(Stored dataset items)
= = = = =

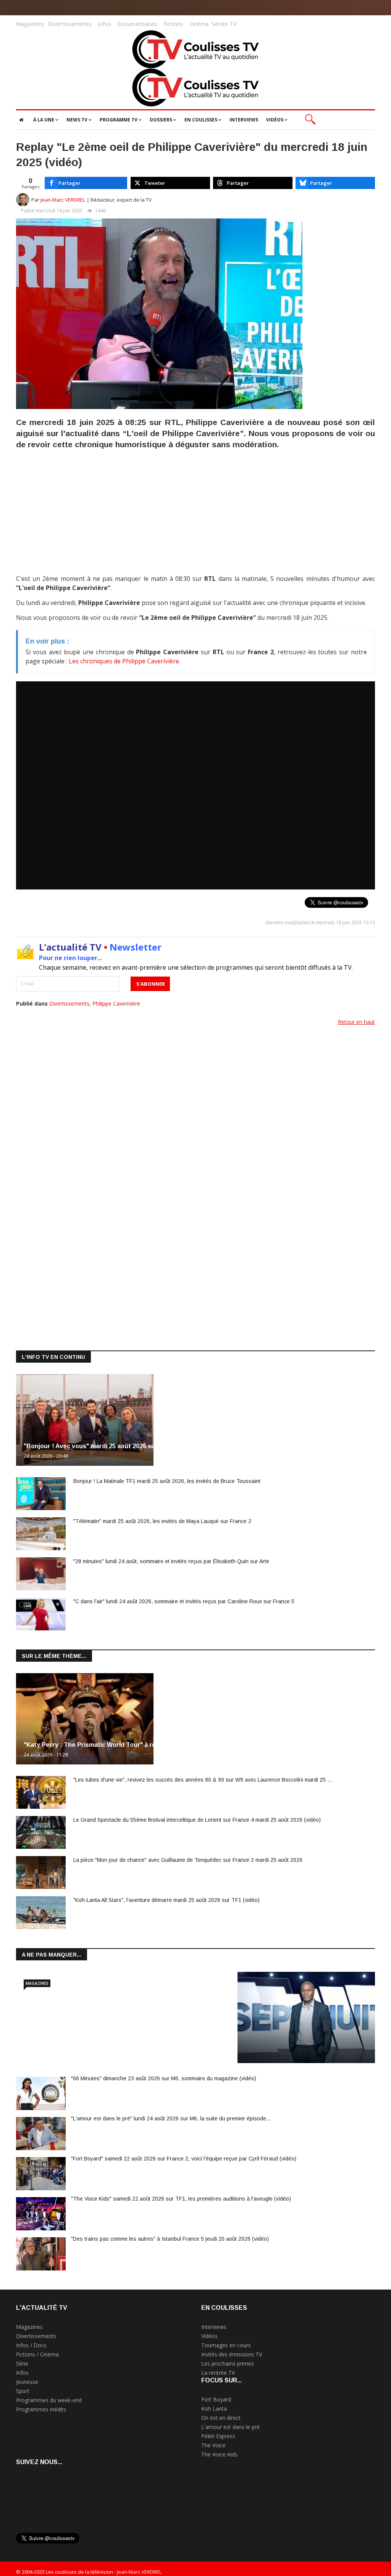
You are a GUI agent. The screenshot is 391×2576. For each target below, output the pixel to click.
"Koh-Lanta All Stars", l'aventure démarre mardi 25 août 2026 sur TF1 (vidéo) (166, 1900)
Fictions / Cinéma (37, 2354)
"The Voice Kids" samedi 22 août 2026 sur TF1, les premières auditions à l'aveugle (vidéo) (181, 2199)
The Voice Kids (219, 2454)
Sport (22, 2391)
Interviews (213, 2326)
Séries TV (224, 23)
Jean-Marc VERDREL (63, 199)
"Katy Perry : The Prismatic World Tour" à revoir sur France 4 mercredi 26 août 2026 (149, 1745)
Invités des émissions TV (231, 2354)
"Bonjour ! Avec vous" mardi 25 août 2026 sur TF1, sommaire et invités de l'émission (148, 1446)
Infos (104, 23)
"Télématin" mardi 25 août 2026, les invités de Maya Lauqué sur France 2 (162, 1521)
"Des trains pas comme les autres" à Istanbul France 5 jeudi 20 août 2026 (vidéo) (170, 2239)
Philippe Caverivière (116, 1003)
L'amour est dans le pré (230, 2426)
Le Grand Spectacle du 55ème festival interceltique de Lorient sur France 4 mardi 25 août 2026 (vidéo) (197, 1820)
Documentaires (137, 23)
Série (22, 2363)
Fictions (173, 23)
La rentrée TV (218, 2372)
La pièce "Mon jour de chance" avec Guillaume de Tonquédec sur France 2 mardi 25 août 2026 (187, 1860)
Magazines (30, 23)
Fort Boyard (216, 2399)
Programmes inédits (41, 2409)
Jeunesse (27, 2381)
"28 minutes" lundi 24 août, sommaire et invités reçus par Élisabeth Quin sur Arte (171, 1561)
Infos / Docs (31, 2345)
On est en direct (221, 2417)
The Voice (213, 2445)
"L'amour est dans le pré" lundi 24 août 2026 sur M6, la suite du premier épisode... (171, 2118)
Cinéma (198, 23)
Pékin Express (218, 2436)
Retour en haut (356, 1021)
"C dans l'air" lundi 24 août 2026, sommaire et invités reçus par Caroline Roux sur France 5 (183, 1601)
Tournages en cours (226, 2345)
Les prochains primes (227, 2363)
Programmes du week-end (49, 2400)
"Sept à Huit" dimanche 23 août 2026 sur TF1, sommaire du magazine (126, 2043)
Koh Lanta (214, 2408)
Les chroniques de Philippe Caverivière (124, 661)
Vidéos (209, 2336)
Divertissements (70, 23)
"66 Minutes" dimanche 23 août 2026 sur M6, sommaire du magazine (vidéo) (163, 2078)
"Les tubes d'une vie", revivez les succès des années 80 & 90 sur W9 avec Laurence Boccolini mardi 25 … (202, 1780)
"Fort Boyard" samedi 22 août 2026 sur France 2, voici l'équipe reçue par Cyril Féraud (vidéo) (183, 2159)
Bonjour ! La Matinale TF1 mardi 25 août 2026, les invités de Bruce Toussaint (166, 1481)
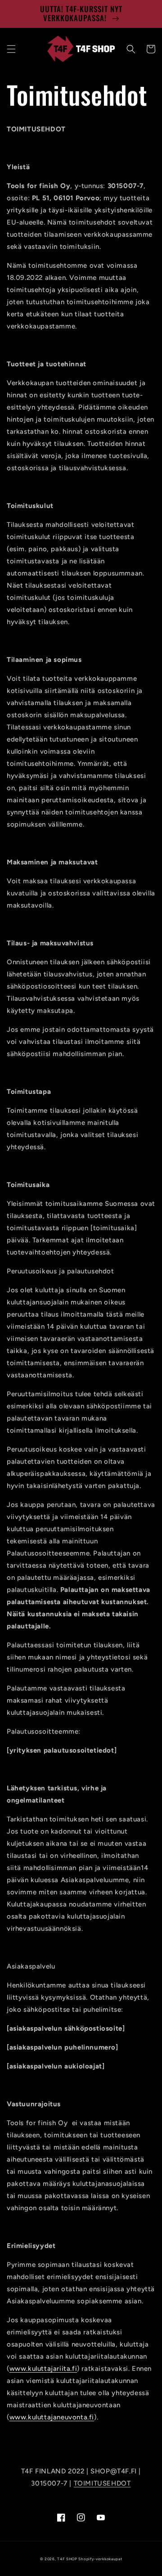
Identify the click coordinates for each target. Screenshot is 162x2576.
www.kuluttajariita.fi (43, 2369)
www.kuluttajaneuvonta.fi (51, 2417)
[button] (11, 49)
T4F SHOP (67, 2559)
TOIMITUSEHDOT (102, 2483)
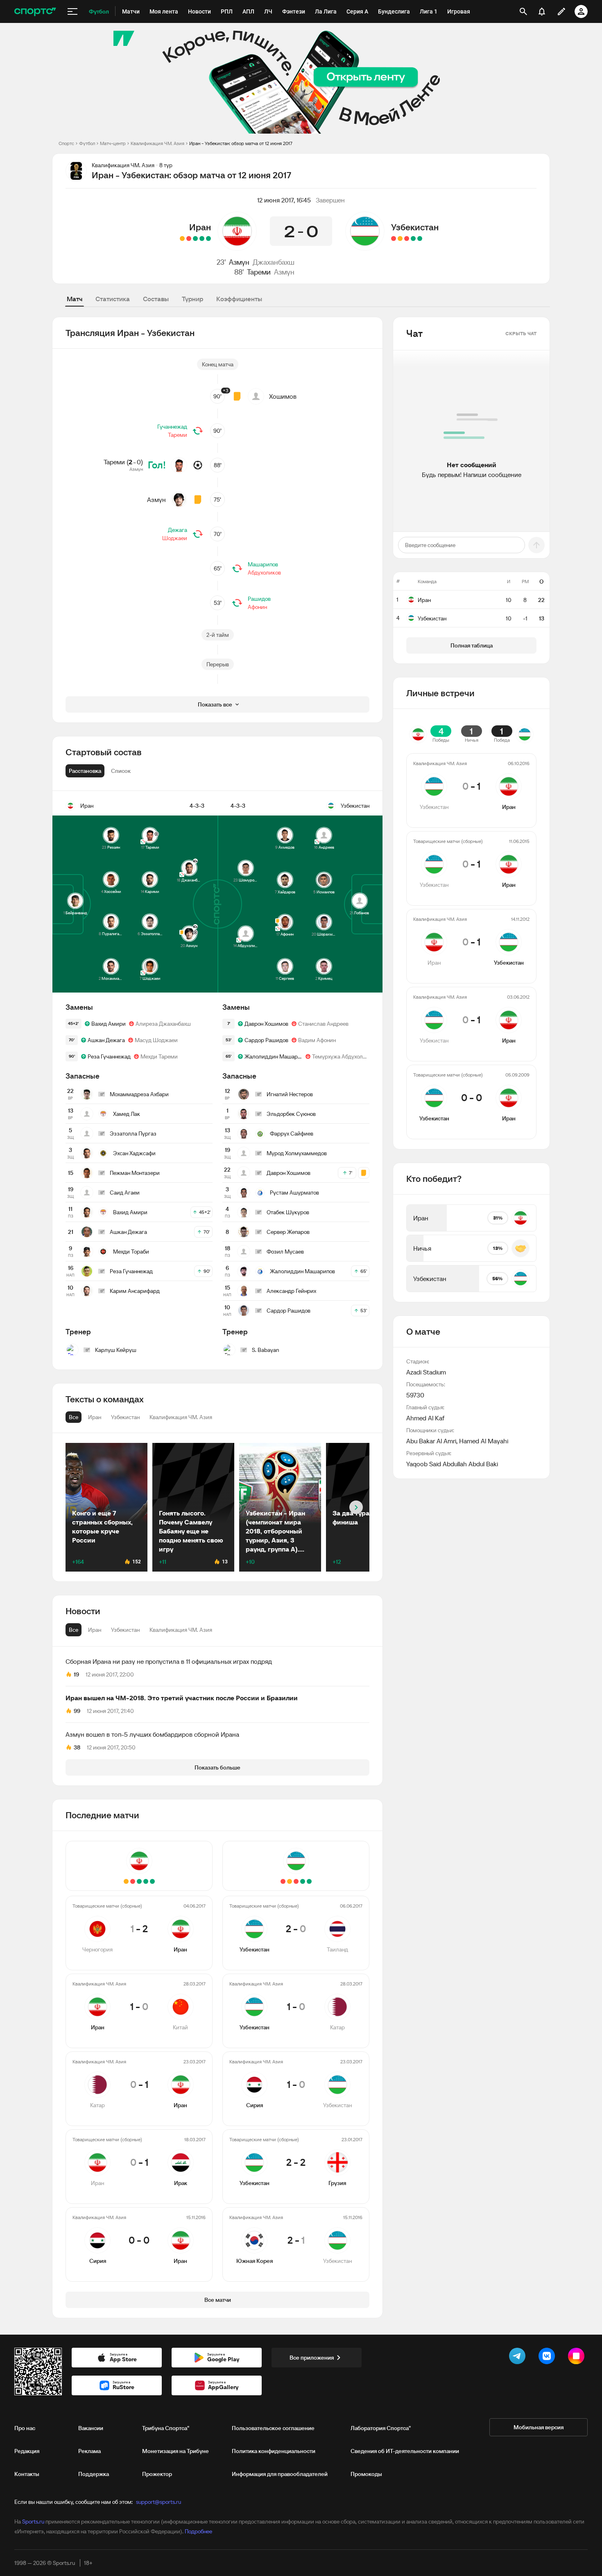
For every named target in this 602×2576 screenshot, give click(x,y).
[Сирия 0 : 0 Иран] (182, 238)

= = = = =

What is needed is an exact transcription of the lines from the one containing "Koh Lanta (214, 2408)" through the last line of the records above, both included, with no pictures.

» Worked solution
Koh Lanta (214, 2408)
Les chroniques de Philippe Caverivière (124, 661)
Vidéos (209, 2336)
Divertissements (70, 23)
"66 Minutes" dimanche 23 août 2026 sur M6, sommaire du magazine (vidéo) (163, 2078)
"Les tubes d'une vie", revivez les succès des années 80 & 90 sur W9 avec Laurence Boccolini mardi 25 … (202, 1780)
"Fort Boyard" samedi 22 août 2026 sur France 2, voici l'équipe reçue par Cyril Féraud (vidéo) (183, 2159)
Bonjour ! La Matinale TF1 mardi 25 août 2026, les invités de Bruce Toussaint (166, 1481)
Identify the click coordinates for each target. Screenshot is 162x2576.
www.kuluttajariita.fi (43, 2369)
www.kuluttajaneuvonta.fi (51, 2417)
[button] (11, 49)
T4F SHOP (67, 2559)
TOIMITUSEHDOT (102, 2483)
For every named target in this 602×2576 screenshot, give click(x,y).
[Сирия 0 : 0 Иран] (182, 238)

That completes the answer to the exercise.